**Work task:**
From the data below, copy out every line in which the word "Properties" occurs.

**Records for this exercise:**
■ ■ ■

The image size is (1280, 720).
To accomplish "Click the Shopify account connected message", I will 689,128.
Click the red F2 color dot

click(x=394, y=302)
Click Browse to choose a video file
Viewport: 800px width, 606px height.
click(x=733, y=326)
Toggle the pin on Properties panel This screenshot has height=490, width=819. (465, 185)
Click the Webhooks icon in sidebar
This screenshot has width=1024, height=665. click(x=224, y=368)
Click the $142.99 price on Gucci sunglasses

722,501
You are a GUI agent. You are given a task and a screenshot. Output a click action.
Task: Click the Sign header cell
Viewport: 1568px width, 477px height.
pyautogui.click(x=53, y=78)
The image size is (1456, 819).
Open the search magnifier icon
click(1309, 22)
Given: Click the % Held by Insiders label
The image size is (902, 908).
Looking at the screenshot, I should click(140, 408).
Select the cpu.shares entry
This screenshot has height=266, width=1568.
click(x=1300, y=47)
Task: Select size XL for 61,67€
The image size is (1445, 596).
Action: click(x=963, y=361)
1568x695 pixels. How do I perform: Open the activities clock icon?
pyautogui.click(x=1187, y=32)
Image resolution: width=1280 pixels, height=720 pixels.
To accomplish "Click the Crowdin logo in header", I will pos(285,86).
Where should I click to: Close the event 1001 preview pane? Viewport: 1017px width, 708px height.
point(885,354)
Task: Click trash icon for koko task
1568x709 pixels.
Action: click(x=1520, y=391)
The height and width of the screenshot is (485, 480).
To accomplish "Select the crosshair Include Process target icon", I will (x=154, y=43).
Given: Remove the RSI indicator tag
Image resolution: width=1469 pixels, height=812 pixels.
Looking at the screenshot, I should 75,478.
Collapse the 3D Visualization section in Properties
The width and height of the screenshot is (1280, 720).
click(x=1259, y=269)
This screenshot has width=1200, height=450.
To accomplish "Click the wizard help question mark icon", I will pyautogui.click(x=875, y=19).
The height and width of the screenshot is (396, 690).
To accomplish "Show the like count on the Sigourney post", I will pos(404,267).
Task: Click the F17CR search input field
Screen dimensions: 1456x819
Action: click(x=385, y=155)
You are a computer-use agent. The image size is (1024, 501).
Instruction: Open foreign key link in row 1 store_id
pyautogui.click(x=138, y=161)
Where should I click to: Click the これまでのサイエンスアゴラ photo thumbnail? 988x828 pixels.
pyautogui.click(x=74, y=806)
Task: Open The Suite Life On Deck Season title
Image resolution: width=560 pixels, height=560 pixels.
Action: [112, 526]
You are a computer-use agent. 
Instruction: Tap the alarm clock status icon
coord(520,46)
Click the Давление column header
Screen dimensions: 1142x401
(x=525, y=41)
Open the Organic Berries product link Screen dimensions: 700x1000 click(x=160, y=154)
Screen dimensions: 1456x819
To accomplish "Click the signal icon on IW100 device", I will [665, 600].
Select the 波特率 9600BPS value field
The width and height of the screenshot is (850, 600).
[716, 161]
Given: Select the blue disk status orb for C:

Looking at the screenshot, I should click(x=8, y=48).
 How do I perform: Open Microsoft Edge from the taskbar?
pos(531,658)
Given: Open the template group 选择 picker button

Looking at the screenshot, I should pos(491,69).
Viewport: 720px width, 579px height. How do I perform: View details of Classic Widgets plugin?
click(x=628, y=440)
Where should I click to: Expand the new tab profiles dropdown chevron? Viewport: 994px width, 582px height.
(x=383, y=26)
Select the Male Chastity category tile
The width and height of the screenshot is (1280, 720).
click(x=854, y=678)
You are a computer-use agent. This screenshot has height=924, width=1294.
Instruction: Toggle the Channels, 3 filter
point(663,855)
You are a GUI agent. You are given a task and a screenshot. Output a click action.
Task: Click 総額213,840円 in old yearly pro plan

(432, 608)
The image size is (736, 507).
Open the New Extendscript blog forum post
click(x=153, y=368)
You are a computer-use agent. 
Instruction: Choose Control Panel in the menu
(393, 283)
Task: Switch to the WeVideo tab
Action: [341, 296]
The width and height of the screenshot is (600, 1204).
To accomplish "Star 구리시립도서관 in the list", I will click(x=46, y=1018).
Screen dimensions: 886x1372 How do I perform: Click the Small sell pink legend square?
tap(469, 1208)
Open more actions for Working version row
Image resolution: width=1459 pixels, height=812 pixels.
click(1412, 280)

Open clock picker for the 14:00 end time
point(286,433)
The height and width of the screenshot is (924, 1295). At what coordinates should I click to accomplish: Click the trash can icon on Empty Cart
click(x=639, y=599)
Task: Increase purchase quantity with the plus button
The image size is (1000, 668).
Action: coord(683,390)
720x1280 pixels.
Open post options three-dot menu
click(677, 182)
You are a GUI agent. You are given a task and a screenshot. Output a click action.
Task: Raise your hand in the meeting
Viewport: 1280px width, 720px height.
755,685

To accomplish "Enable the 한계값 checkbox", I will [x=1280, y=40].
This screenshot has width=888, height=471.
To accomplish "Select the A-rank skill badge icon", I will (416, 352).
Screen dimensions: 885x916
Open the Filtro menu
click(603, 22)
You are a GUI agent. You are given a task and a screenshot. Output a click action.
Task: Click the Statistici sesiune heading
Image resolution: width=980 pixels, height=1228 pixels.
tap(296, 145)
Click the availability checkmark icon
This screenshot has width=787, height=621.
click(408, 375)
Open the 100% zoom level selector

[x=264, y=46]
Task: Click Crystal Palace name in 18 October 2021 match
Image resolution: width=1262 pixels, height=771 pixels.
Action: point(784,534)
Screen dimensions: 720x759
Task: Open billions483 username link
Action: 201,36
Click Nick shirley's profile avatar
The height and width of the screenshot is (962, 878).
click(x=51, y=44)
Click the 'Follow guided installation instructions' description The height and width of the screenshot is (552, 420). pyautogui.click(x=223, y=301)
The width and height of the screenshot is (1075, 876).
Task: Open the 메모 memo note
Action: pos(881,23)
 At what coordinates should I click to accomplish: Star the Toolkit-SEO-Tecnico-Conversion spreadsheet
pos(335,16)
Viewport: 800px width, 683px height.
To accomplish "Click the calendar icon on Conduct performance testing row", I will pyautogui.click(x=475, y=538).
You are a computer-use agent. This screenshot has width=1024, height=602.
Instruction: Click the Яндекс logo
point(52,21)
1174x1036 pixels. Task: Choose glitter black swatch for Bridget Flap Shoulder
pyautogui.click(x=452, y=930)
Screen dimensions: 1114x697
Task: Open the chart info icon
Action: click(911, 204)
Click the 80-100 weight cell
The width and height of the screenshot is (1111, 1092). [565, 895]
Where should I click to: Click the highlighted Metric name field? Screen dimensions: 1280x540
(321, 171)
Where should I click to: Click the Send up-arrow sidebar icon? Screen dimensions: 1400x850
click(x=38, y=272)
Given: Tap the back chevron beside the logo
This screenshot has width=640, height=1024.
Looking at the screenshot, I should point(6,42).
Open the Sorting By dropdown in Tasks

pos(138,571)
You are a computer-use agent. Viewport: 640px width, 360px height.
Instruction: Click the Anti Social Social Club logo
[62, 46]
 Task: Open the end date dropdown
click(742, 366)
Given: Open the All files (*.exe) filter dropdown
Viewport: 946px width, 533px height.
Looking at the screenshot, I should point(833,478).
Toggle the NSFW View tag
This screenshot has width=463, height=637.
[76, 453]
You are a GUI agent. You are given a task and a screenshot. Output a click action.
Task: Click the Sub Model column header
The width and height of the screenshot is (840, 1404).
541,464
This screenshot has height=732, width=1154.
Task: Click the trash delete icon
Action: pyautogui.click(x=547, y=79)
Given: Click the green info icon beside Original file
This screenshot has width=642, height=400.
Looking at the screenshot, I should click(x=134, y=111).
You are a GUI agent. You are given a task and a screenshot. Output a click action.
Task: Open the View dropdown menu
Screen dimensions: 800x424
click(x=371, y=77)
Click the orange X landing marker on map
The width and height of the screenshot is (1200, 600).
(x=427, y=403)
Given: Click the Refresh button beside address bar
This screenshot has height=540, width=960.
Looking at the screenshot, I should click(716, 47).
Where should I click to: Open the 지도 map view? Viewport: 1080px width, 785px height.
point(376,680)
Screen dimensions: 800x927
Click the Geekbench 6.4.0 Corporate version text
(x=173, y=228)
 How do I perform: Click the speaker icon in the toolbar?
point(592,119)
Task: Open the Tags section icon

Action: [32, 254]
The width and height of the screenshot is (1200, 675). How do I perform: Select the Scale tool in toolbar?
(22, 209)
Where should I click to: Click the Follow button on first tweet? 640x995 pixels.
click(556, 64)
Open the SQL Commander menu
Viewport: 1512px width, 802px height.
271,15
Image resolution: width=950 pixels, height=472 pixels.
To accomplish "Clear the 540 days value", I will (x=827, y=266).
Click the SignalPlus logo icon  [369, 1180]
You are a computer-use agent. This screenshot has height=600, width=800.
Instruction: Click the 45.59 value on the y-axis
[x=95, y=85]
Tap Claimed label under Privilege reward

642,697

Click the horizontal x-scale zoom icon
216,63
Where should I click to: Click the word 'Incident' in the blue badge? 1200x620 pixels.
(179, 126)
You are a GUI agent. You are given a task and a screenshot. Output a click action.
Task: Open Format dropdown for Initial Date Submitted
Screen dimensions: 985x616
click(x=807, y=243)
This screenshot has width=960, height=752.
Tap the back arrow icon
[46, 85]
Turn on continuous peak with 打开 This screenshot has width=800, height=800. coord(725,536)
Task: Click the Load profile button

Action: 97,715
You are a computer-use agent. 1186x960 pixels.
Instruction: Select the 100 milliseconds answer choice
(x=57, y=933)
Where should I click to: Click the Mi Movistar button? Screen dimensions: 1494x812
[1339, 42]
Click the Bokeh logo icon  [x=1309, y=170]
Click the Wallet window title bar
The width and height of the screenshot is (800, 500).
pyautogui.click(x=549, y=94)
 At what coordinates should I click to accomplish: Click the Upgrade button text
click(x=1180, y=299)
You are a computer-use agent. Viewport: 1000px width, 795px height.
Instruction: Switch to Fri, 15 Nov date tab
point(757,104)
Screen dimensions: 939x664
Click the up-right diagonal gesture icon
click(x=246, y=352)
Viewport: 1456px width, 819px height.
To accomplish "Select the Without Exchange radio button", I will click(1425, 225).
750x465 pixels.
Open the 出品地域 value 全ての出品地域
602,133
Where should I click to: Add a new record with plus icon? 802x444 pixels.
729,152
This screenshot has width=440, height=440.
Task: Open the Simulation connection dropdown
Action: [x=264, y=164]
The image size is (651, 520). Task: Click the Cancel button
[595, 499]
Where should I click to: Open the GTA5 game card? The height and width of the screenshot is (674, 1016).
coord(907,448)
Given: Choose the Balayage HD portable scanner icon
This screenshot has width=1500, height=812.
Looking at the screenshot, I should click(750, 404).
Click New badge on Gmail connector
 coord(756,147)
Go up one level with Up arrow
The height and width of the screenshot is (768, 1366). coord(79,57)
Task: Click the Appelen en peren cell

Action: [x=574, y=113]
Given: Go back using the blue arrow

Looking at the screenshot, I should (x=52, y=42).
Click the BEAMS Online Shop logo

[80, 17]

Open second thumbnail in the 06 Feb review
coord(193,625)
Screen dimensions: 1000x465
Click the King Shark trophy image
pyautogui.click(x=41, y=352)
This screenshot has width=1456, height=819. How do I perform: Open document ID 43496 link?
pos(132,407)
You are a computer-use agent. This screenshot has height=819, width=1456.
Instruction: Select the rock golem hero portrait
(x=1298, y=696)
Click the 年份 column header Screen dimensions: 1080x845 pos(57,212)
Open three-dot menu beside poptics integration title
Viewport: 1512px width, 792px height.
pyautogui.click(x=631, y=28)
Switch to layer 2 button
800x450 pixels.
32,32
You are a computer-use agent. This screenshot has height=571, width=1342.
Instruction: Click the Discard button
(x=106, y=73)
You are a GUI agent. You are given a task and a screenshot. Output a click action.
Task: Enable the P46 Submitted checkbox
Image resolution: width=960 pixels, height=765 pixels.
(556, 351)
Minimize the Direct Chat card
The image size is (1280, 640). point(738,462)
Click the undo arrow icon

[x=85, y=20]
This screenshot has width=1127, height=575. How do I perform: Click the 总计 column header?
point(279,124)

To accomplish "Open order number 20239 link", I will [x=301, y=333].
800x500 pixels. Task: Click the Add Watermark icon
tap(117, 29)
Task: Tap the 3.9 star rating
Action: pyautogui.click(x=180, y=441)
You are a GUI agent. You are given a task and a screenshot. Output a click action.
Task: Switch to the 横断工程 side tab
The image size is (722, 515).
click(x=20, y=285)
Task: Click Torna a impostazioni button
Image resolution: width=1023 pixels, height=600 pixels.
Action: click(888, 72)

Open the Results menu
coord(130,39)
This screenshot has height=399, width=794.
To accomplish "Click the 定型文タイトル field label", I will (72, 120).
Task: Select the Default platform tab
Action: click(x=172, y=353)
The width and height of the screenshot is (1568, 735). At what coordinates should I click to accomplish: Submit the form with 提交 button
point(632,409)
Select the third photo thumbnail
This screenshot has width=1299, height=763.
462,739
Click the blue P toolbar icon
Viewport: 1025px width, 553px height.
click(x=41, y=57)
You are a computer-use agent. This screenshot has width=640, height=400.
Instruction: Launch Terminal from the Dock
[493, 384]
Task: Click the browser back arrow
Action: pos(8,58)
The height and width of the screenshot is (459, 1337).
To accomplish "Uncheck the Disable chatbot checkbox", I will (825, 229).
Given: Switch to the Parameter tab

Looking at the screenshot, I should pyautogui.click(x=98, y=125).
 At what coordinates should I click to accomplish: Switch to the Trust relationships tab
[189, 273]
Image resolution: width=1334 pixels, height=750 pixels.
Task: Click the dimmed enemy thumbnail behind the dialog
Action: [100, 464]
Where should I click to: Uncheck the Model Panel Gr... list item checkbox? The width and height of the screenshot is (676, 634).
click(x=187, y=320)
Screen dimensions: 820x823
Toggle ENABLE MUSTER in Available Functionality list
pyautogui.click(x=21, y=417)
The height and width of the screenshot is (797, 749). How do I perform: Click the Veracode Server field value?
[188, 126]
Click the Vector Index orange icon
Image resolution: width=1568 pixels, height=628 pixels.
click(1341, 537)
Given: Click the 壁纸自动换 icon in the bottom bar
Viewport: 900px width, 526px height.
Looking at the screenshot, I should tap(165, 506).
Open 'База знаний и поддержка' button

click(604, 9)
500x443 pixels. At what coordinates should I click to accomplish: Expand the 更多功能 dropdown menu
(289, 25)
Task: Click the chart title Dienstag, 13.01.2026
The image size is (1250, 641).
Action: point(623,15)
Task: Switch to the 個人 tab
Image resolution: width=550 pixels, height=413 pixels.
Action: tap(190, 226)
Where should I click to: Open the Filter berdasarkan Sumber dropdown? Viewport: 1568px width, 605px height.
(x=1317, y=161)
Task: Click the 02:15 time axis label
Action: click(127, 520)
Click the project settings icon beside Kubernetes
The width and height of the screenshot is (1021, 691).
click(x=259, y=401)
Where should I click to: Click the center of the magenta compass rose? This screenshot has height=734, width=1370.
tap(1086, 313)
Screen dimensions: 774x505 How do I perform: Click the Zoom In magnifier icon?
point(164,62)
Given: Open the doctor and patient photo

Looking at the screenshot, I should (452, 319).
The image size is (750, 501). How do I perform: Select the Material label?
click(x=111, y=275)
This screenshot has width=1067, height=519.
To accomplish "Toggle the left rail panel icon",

■ ■ ■

**The completed task:**
Toggle the pin on Properties panel This screenshot has height=490, width=819. (465, 185)
Collapse the 3D Visualization section in Properties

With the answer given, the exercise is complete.